Nettie nodded thoughtfully, but Kate had heard quite enough praise of Mr. Lincoln for one day. “Well,” she said brightly, tucking her arm through her father’s, “let us hope this newfound spirit of collaboration persists, and leads to many more joint victories for you and the president.”

Surely it would not be all bad, she reflected, if a stronger friendship and mutual respect grew between the two rivals.

But Father’s admiration of Mr. Lincoln proved to be short-lived.

While the men had been off on their excursion, far to the south at Hilton Head, Union major general and commander of the Department of the South David Hunter had ordered the emancipation of all slaves in South Carolina, Georgia, and Florida—without authorization from his commander in chief. The sixty-year-old general, who had accompanied Mr. Lincoln on the inaugural train and had suffered a dislocated collarbone fending off overeager crowds in Buffalo, had then begun to enlist able-bodied men of color from the states within his jurisdiction, arming them and forming the First South Carolina African Descent Regiment.

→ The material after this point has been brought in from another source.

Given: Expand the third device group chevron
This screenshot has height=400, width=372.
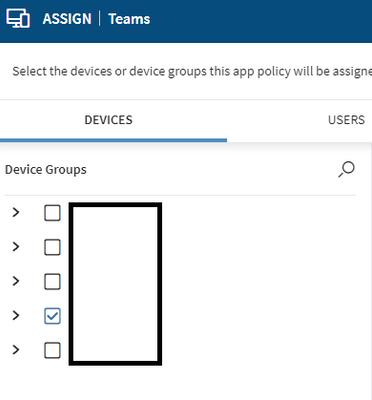Looking at the screenshot, I should tap(16, 281).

Father, Kate, and all within their circle of abolitionists and Radical Republicans rejoiced, for General Hunter’s General Order No. 11 surpassed even what General Frémont had attempted in Missouri the previous August. They were mindful, however, that the president’s recent emancipation of the enslaved people of Washington City did not mean that he had become such a staunch abolitionist that he would tolerate his old friends enacting radical measures without first obtaining approval from the White House.

Hoping to forestall a perfunctory rejection of General Hunter’s order, Father promptly wrote to the president to urge him to keep it in force. “It seems to me of the highest importance that this order be not revoked,” Father wrote. “It will be cordially approved, I am sure, by more than nine tenths of the people on whom you must rely for support of your administration.”

Mr. Lincoln’s reply was quick, curt, and impossible to misunderstand. “No commanding general shall do such a thing, upon
my
responsibility, without consulting me.”

Ten days after General Hunter issued his General Order No. 11, President Lincoln officially revoked it, acknowledging that in so doing, he knew he was likely to displease, if not offend, many people whose support he could not afford to lose.

Secretaries Seward and Stanton endorsed the president’s ruling, but Father adamantly disagreed and made no secret of it. He publicly denounced the rescinding of the order, earning him praise from Horace Greeley, the abolitionist editor of the
New York Tribune
, a longtime critic of President Lincoln who had not been especially enamored with Father either before then. To Mr. Greeley Father confided that the nullification of General Hunter’s order had “sorely tried” him more than anything else he had witnessed in Washington, “though I have seen a great deal in the shape of irregularity, assumptions beyond law, extravagance, & deference to generals and reactionists which I could not approve.”